**Assignment:**
Give back, word for word, the lines in the listing below from the one holding "Task: Collapse the" down to the one holding "Screen dimensions: 1484x599", both ends included.

**The records:**
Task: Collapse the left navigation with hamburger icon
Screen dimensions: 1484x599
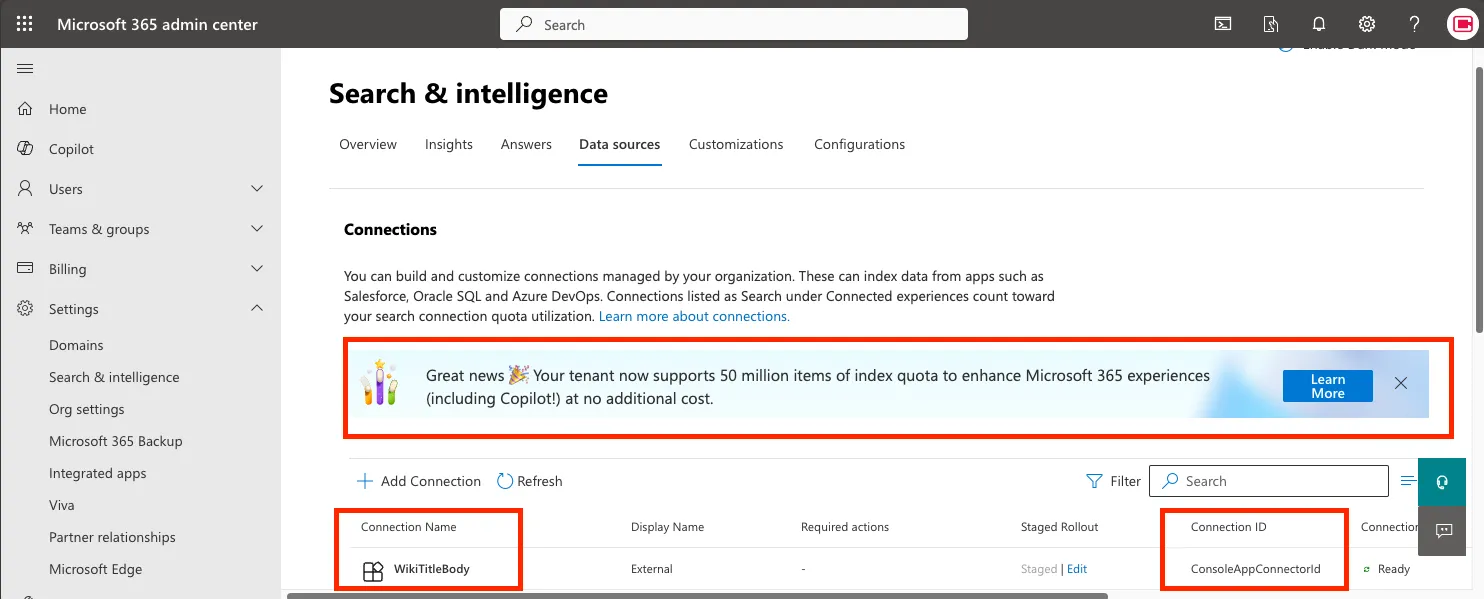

...

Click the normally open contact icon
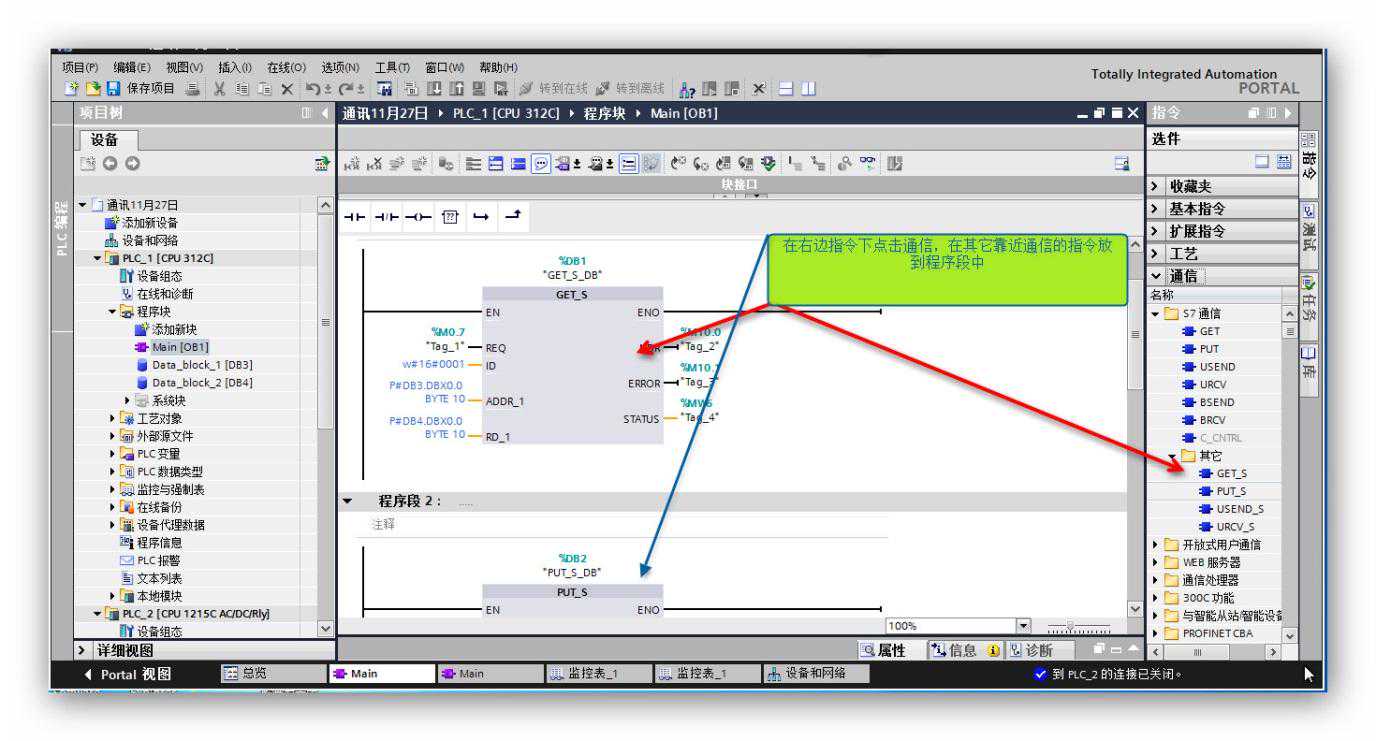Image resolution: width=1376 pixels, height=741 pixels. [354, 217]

--

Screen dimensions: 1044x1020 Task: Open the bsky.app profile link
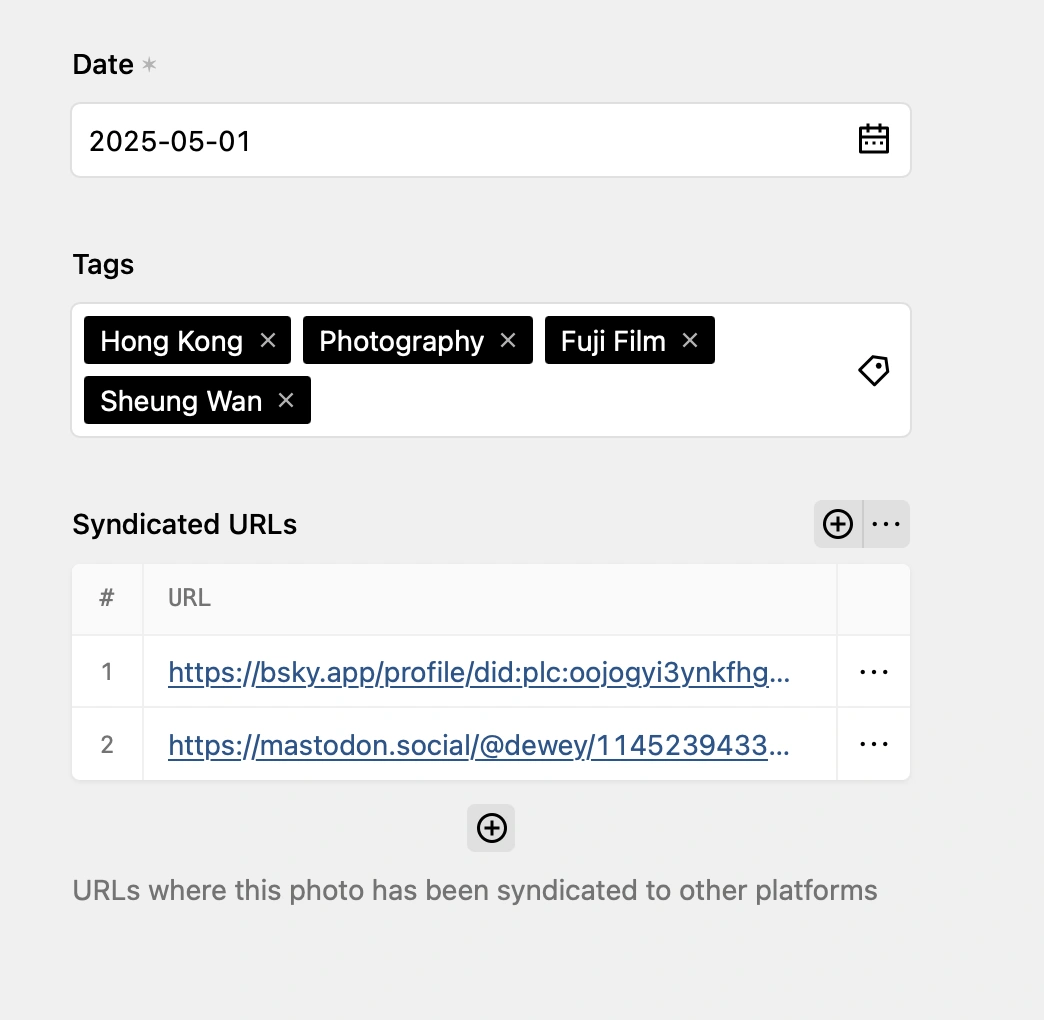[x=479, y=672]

**Written response:**
Task: Collapse the left navigation with hamburger icon
Screen dimensions: 1484x599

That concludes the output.